### [Work instructions]
Go through the listing and copy each line that has the string "Create" in it.

--- Extracted information ---

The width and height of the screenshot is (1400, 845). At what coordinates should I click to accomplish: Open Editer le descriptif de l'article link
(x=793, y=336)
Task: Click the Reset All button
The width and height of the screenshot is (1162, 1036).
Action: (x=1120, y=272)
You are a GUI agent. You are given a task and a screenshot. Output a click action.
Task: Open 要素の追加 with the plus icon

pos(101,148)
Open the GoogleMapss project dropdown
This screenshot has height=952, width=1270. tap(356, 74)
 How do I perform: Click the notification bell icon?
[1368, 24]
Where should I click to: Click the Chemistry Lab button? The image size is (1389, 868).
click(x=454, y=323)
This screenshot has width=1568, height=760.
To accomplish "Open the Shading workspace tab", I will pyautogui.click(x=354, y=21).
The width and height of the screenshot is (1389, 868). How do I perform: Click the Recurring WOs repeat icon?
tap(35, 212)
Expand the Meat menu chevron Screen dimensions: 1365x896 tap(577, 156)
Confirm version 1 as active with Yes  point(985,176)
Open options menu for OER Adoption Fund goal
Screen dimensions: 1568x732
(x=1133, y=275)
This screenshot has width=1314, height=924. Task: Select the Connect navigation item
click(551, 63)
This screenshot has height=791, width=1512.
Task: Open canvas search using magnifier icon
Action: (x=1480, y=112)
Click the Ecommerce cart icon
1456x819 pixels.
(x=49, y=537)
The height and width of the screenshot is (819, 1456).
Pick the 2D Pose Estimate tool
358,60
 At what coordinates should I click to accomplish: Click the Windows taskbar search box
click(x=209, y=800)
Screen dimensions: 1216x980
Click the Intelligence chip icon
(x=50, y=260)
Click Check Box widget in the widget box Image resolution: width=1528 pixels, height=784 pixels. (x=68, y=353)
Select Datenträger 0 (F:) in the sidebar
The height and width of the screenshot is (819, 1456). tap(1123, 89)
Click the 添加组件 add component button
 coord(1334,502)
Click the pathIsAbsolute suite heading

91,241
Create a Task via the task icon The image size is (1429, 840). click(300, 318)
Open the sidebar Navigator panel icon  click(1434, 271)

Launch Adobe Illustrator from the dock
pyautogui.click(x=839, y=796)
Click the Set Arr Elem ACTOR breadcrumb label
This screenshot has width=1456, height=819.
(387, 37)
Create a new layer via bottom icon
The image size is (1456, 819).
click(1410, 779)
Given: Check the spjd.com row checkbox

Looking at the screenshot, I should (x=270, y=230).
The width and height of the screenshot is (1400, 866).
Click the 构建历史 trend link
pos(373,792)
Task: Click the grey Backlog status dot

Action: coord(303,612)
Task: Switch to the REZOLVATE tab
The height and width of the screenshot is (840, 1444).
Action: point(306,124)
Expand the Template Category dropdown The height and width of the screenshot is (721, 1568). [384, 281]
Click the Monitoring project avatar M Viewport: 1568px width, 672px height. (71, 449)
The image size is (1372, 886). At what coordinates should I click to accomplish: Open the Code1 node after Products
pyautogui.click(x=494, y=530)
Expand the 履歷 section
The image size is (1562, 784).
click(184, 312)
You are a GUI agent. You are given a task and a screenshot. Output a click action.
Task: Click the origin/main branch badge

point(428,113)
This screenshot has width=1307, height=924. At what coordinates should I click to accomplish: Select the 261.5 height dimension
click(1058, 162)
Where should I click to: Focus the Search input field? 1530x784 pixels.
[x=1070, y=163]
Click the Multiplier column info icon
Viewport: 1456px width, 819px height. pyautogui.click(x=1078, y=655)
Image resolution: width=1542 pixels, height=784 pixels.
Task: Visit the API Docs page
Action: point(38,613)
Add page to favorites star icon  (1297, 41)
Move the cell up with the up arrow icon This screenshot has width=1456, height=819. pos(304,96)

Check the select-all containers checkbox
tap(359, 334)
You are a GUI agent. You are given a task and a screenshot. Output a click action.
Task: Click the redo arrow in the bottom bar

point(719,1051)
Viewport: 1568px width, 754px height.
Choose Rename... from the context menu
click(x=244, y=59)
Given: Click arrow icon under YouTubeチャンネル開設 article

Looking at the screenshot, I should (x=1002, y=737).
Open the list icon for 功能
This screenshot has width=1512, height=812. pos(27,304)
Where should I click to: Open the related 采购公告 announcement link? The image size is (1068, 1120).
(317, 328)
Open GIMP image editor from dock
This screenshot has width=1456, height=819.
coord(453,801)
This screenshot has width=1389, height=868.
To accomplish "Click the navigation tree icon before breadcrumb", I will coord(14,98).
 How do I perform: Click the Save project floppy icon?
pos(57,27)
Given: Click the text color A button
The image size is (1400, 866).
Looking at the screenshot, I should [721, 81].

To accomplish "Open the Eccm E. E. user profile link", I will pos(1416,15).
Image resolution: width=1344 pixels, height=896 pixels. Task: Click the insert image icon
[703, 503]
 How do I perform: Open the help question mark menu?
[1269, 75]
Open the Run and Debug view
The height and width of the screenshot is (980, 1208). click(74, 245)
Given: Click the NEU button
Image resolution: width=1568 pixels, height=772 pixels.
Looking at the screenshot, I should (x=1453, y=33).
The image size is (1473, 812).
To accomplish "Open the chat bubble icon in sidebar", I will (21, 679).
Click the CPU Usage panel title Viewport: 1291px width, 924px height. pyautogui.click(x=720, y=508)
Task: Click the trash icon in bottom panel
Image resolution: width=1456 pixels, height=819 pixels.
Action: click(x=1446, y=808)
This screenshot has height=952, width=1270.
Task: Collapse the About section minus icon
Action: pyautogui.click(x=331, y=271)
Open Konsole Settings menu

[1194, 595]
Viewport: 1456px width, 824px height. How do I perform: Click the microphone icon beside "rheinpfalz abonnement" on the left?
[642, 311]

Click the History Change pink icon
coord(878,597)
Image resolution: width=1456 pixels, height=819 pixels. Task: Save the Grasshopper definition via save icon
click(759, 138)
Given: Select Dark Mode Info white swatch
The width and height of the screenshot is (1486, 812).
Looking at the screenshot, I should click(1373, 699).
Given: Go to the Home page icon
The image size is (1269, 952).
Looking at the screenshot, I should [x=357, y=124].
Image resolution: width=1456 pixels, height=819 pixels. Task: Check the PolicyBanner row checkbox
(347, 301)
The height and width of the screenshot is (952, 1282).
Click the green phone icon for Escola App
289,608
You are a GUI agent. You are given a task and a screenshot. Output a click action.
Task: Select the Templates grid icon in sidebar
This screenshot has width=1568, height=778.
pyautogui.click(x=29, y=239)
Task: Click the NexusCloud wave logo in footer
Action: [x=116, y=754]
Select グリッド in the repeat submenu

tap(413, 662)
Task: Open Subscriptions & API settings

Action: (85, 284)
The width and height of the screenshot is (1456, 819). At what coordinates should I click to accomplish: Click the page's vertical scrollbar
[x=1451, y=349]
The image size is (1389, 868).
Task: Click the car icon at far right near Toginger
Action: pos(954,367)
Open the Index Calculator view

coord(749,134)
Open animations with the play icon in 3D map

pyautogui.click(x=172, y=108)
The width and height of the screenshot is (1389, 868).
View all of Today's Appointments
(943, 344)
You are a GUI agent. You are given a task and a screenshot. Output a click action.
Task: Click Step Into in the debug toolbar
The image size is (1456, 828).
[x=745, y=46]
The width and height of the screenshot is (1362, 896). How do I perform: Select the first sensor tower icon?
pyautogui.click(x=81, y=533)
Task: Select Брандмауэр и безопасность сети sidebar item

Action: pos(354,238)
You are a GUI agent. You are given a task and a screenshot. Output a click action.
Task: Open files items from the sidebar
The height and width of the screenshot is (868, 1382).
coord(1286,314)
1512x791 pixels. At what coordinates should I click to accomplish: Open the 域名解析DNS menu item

---

### [Answer area]
Create a Task via the task icon The image size is (1429, 840). click(300, 318)
Create a new layer via bottom icon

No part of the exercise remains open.